11.12.08

VER A ALMA


Era muito novo e demasiado "adulto" para a idade. Nesse dia de Janeiro de 1986, meti-me cedo num comboio para o Porto e a meio da tarde estava sentado numa sala da sua casa a "entrevistar" Manoel de Oliveira. O João Amaral e o Semanário de Cunha Rego "mandaram-me" lá. Ia aparecer o Soulier de Satin, baseado na obra homónima de Claudel. Falámos longamente, rodeados pelas fotografias da família. Encontrámo-nos, de novo, num outro comboio, cerca de três anos depois. Eu vinha de Guimarães e ele entrou em Gaia. Recordei-lhe a entrevista. Estávamos praticamente sozinhos na carruagem de 1ª classe da CP pré-Alfa Pendular.
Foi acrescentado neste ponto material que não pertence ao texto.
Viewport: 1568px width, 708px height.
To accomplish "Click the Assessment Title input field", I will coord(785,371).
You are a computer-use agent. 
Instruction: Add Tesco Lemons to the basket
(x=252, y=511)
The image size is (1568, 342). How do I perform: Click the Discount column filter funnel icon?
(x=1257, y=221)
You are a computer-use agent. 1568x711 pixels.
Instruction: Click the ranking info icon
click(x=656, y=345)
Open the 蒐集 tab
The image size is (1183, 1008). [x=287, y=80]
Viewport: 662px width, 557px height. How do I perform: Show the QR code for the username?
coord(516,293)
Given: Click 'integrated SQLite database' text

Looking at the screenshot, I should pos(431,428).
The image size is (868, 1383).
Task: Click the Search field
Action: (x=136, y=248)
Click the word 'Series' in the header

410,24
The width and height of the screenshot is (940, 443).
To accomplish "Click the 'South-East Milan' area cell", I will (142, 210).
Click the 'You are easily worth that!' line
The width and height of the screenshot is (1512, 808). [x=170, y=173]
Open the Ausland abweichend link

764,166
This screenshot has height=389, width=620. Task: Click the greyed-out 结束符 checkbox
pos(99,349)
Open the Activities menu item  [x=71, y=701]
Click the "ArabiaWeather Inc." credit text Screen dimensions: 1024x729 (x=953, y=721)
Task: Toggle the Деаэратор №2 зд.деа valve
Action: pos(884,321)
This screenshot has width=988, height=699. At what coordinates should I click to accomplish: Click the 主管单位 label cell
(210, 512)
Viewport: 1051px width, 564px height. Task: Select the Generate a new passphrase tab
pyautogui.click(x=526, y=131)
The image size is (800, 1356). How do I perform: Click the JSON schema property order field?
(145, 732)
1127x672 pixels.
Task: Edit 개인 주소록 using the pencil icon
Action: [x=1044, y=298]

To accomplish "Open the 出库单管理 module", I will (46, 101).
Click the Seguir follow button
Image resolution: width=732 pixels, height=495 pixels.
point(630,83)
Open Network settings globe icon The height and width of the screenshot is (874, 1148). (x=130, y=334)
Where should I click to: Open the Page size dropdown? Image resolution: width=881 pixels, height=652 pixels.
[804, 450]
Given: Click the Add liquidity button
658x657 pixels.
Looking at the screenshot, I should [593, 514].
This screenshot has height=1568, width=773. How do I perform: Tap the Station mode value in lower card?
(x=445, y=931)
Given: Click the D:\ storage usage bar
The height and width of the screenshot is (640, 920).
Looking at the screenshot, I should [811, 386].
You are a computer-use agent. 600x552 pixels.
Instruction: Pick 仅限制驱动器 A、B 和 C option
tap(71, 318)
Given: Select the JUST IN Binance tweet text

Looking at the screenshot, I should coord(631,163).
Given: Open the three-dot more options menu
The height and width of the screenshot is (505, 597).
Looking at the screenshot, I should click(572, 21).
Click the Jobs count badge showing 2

Jovial, amável, conversador, sem tiques de celebridade como o ressequido Saramago. De lá para cá, envelheci muito mais do que ele jamais envelhecerá. Citado por Eduardo Prado Coelho em A Mecânica dos Fluídos, Oliveira descreve a imagem. «Como sabem, a gama de cor é enorme e o que é visível é muito pequeno. Para a nossa vista o que está aquém dos raios vermelhos já não se vê e o que está para além dos raios violetas também já se não vê. Se nós tivéssemos uma visão total, talvez que pudéssemos ver a alma...» É a isso que o cinema tantas vezes incompreendido de Oliveira nos leva. A "ver a alma" das suas "desalmadas" personagens. Os brutos acham-no "parado". Como ele, na juventude e na ironia do seu centenário, se deve rir deles. Parabéns, Manoel.

4 comentários:

Anónimo disse...

Não me posso esquecer (a memória ainda se vai conservando), e isto talvez lhe diga algo, do filme "Vale Abraão" e de duas personagens, a Luisona e a Lolota. E da Maria Semblano. Creio não me enganar nos nomes. Belos tempos!

Unknown disse...

Touché, Caro João Gonçalves!

Anónimo disse...

vi o aniki-bóbó quando andava no liceu.
vi um documentário sobre o Douro.
praticamente não vou ao cinema desde les uns et les autres.
hoje temos tudo em casa sem necessidade de calcurrear a cidade do lixo (Nápoles tem melhor aspecto e cheiro).
já me basta o lixo humano do socialismo
ad multos annos

radical livre

Anónimo disse...

E parabens tambem para si,por um texto que excepcionalmente não está embebido com o azedume habitual. Talvez de facto tenha razão,e tenha envelhecido mais que o Oliveira. Porque não experimenta realizar um filme?